A video like that though that’s four hours long, the watch time for that, which is the most important metric from what I understand about YouTube, would not be very good, right?
I think the audience retention is probably pretty low on that video. That’s something that I think as creative folks, I try to keep our staff engaged and working on different types of stuff so we don’t get bored or whatever. We really liked doing that one, it was sort of like, well, audience retention be damned. This is a good idea, it’s a funny idea, it’s a good video. So what? I think sometimes you gotta do that just like sometimes you gotta ignore the comments, you got to ignore what people are saying. We had a video recently, this past December that we made. We put it on YouTube, we put so much effort into this video. We replaced Santa Claus with Darth Vader and it was the Santa Vader video. We had kids come into their Christmas cottage and sit on Darth Vader’s lap and tell him what they wanted for Christmas and we had the whole voice thing going and it was awesome. We got 20 kids and we spent all this time and money building this Santa’s cottage and $800 Darth Vader costumes and all that stuff. We put it on YouTube and it was basically a flop as far as our video normally go. But I knew it was a good video and we all knew it was a good video. We decided to put a version of it on Facebook and the Facebook video got 11,000,000 views in about a weekend. We got so much traffic to our website it took our website down. How crazy is that? It did 20x better on Facebook than it did on YouTube. We knew we had a good concept but sometimes it just doesn’t happen on YouTube but it might happen somewhere else.

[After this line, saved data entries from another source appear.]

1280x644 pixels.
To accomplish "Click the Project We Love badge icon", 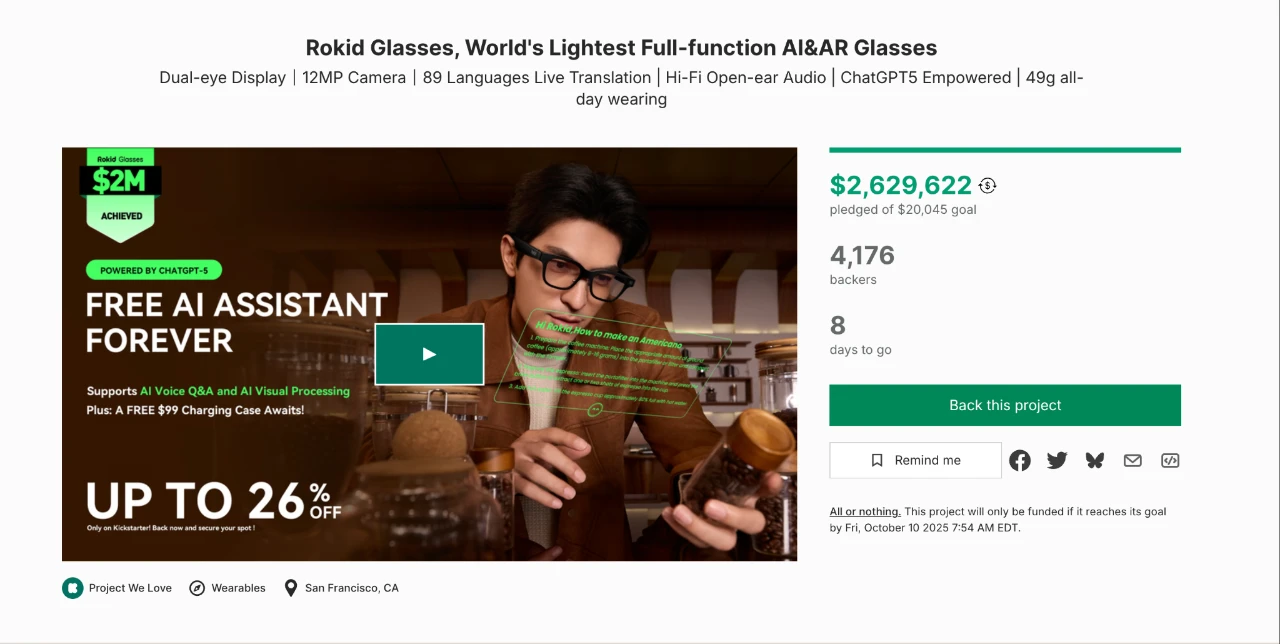I will pos(72,588).
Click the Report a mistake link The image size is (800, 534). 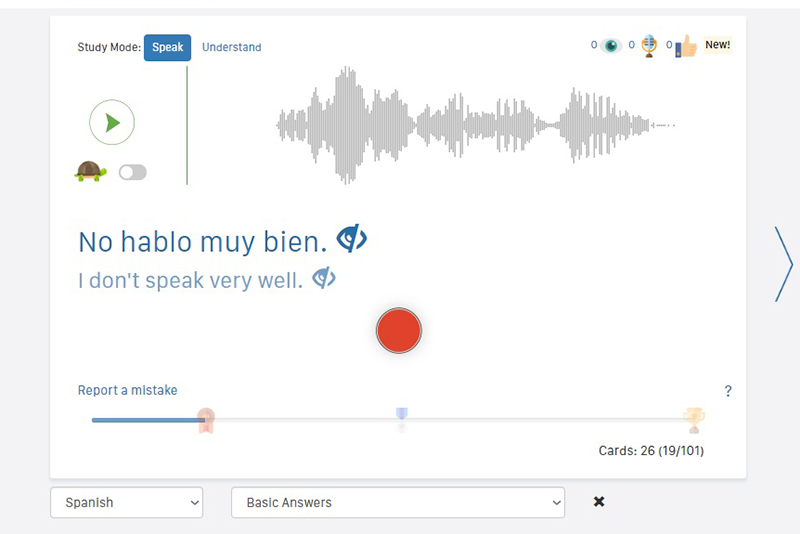[x=127, y=390]
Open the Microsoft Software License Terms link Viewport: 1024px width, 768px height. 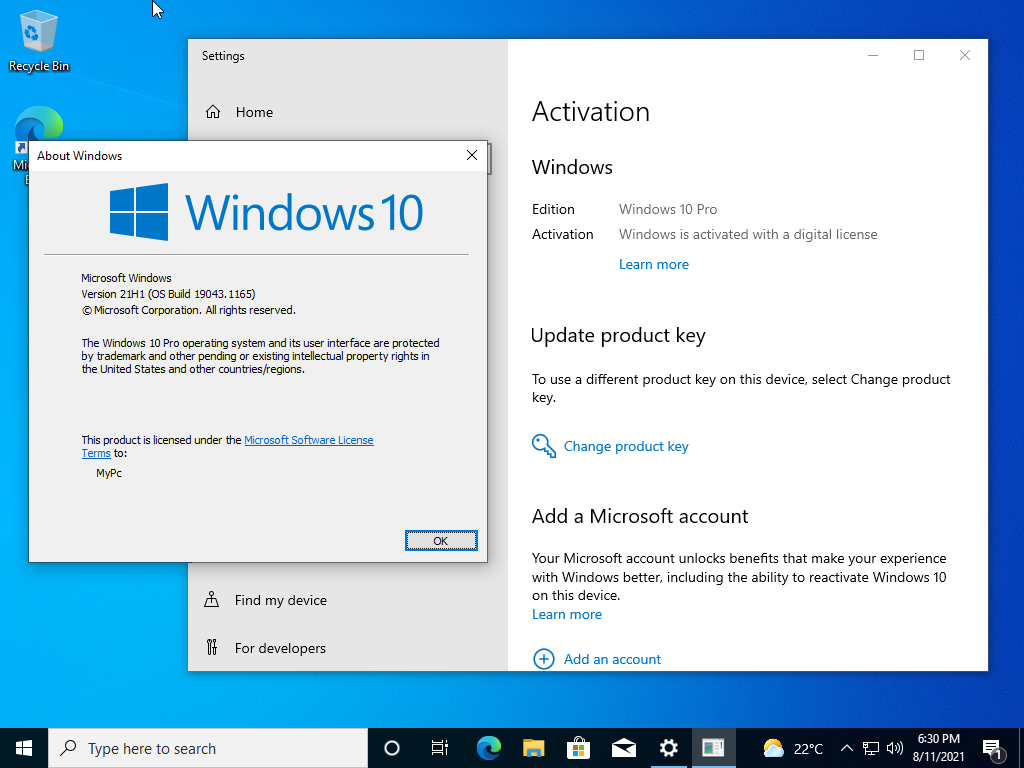[x=308, y=440]
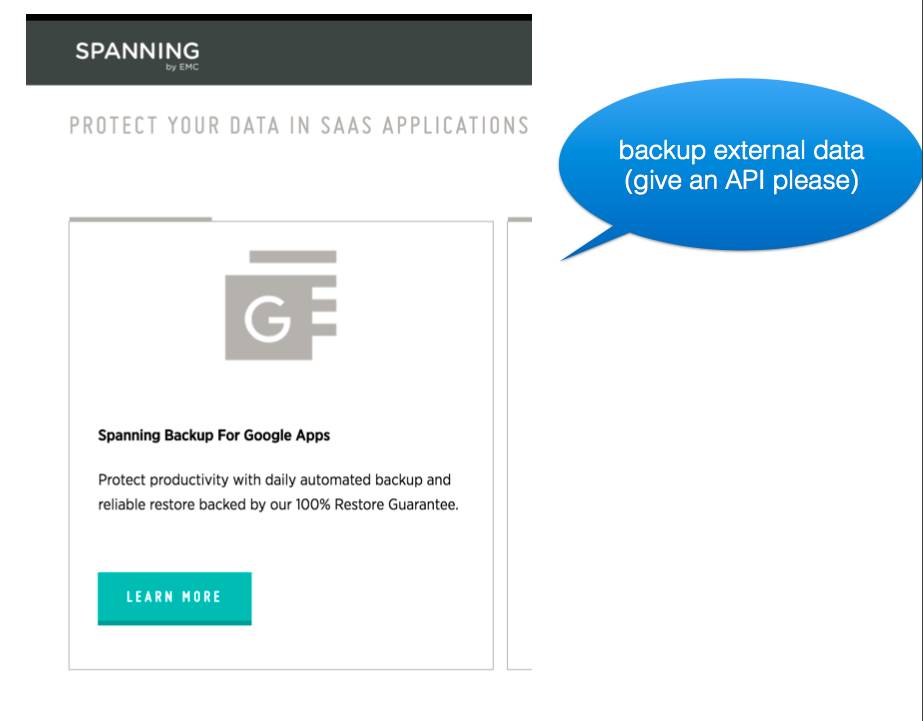Click the 'by EMC' text under logo
This screenshot has height=721, width=923.
182,67
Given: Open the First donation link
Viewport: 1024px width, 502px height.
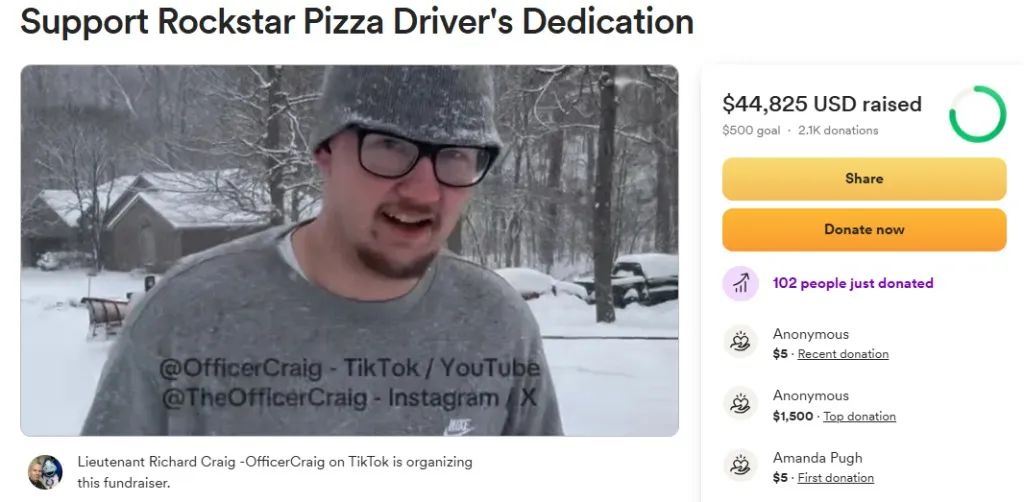Looking at the screenshot, I should (835, 478).
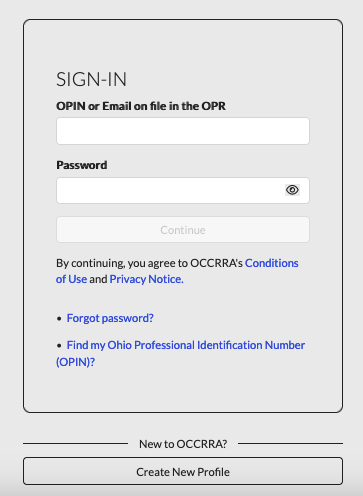Click the wrapped 'of Use' link text
This screenshot has height=496, width=363.
tap(71, 279)
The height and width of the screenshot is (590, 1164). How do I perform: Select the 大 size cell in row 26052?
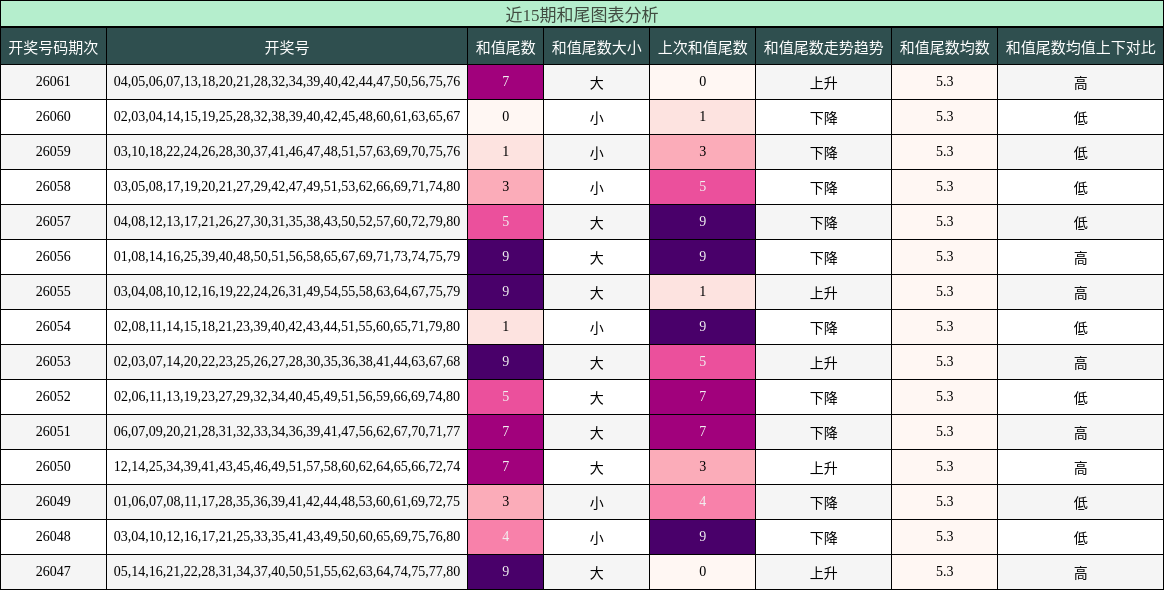[x=596, y=397]
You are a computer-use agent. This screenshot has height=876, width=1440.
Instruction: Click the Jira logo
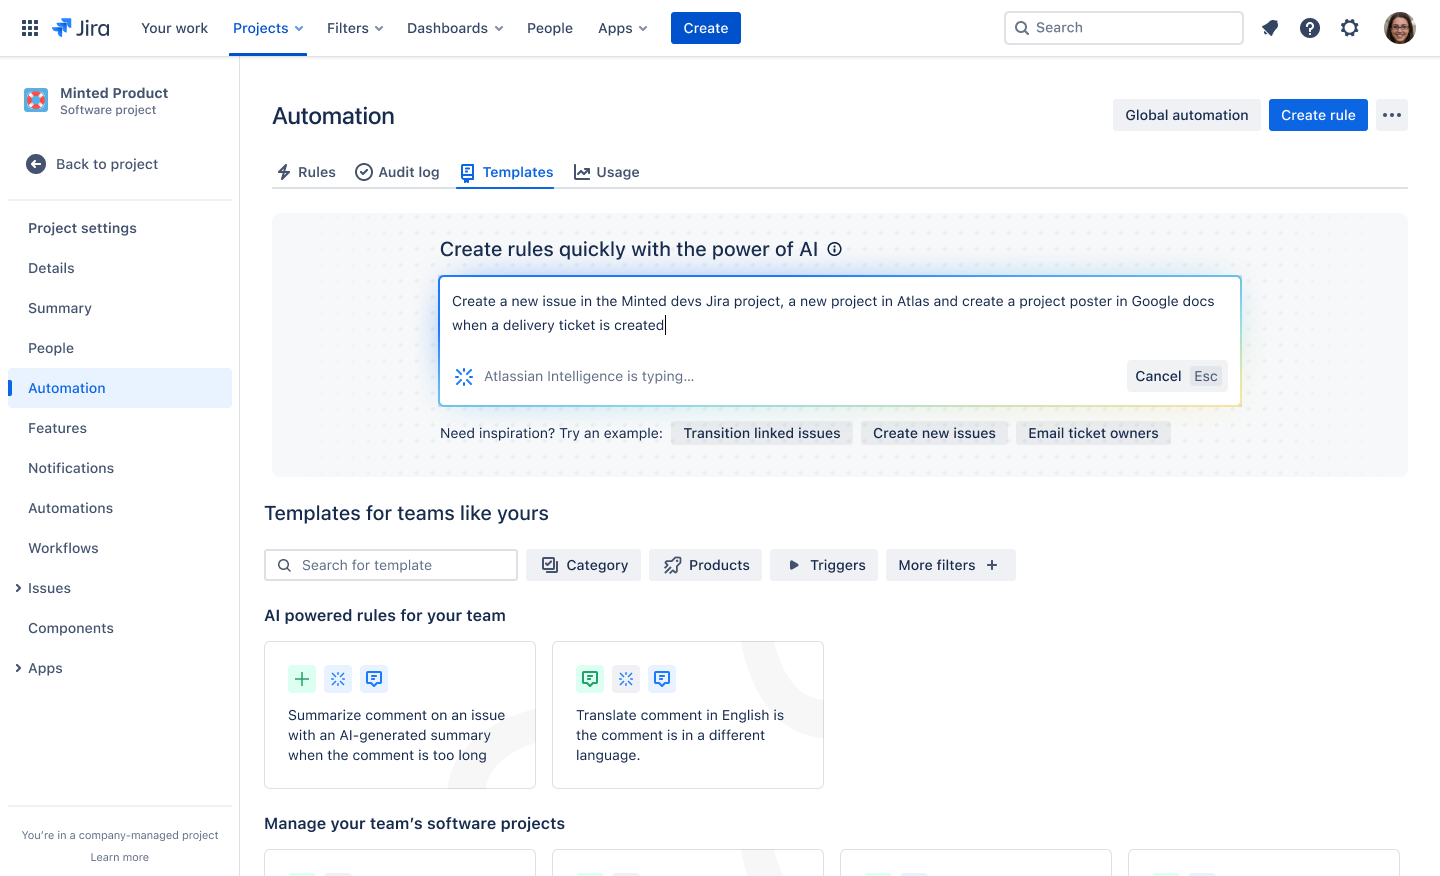point(80,27)
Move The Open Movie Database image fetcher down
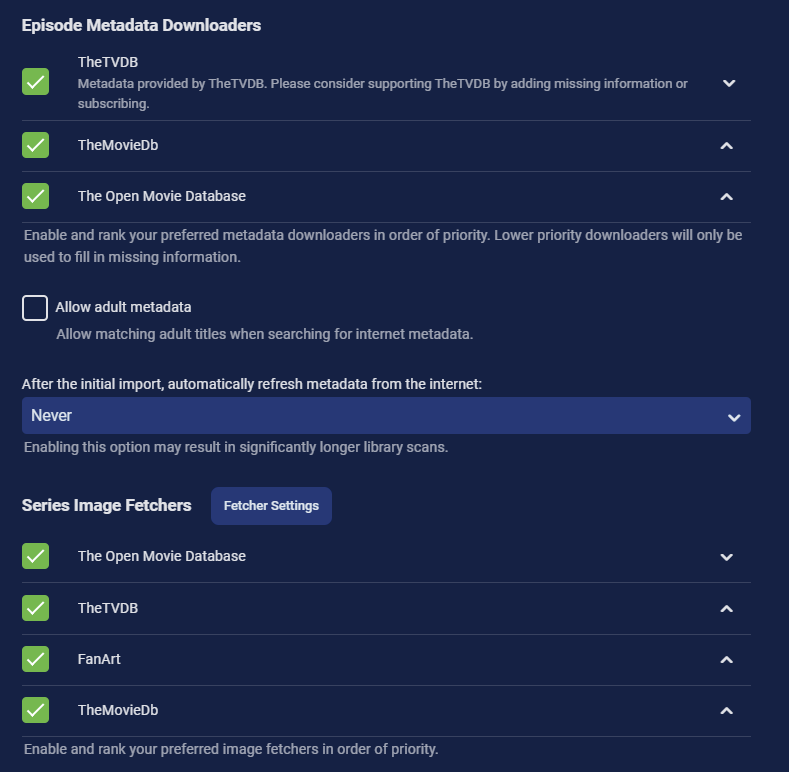The width and height of the screenshot is (789, 772). click(x=727, y=557)
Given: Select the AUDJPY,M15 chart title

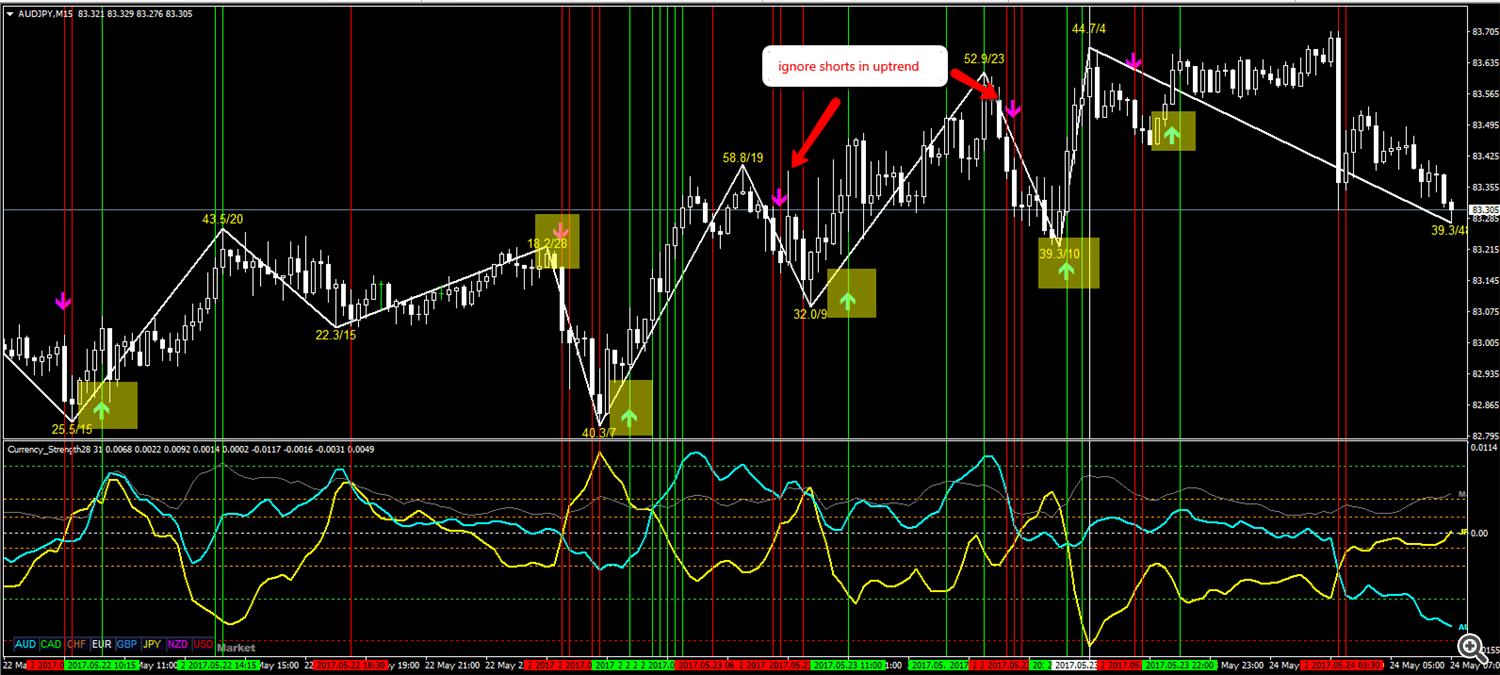Looking at the screenshot, I should [x=45, y=14].
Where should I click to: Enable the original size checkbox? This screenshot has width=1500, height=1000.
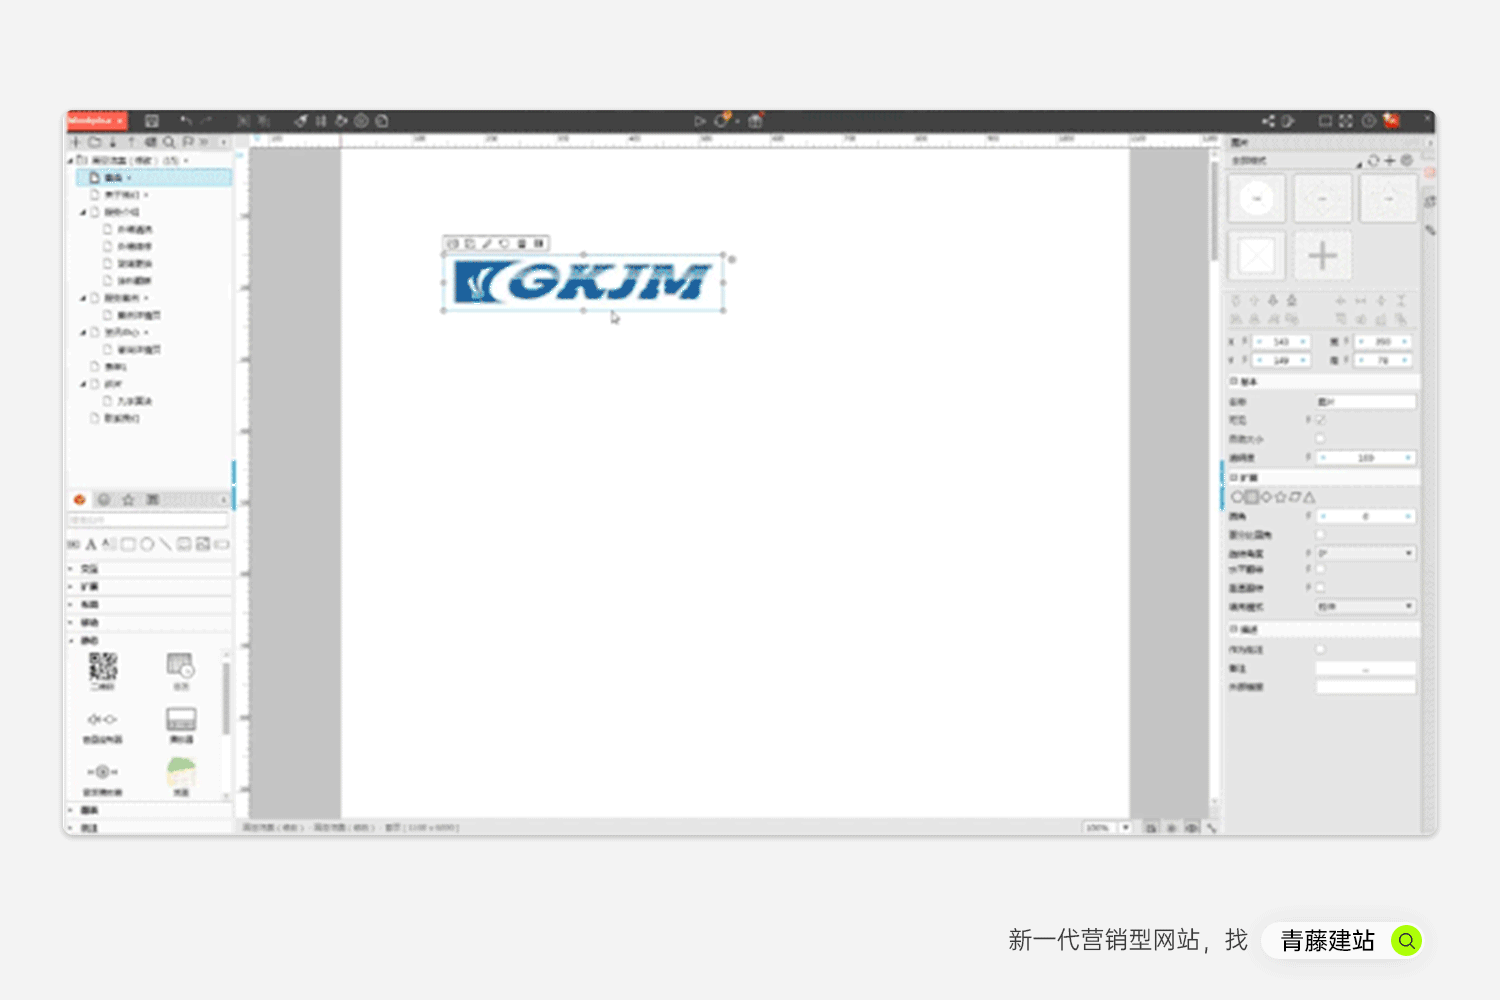point(1320,439)
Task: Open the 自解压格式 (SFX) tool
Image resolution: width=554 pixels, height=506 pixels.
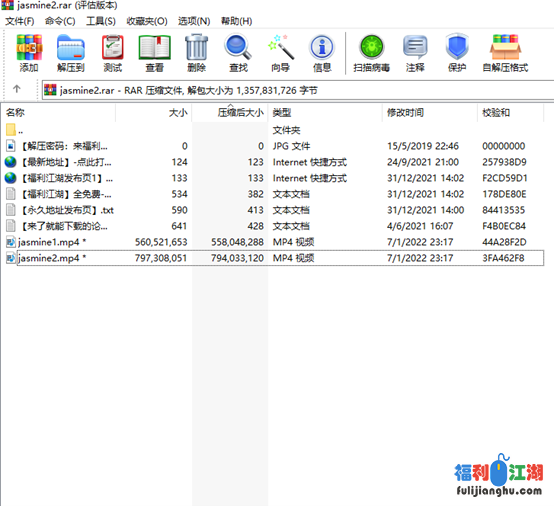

That’s really an interesting point. You got 20x more engagement and more views on Facebook than YouTube. Is that a common occurrence or was that a one off situation?
I don’t know nearly as much about Facebook video, although I’m trying to learn a lot more. I don’t know nearly as much about Facebook videos, I do YouTube and our fanbase is so much smaller on Facebook that most of our videos don’t get nearly the attention on Facebook than they do on YouTube. This was quite surprising to us. We see this fairly often, actually where a piece of content that did really well on YouTube we take over to Facebook doesn’t do nearly as well and vice versa happens a lot. I think it’s just different type of audience. You got to make the message a little bit different for Facebook than you do on YouTube. I just think it’s extremely interesting and just feel very grateful that there’s multiple audiences or multiple ways to distribute your video content. It’s great that we have this other choice, Facebook, where we could put a video and it could get a ton of attention whereas you put it on YouTube and if it doesn’t go, you can’t go to YouTube too. You got one spot.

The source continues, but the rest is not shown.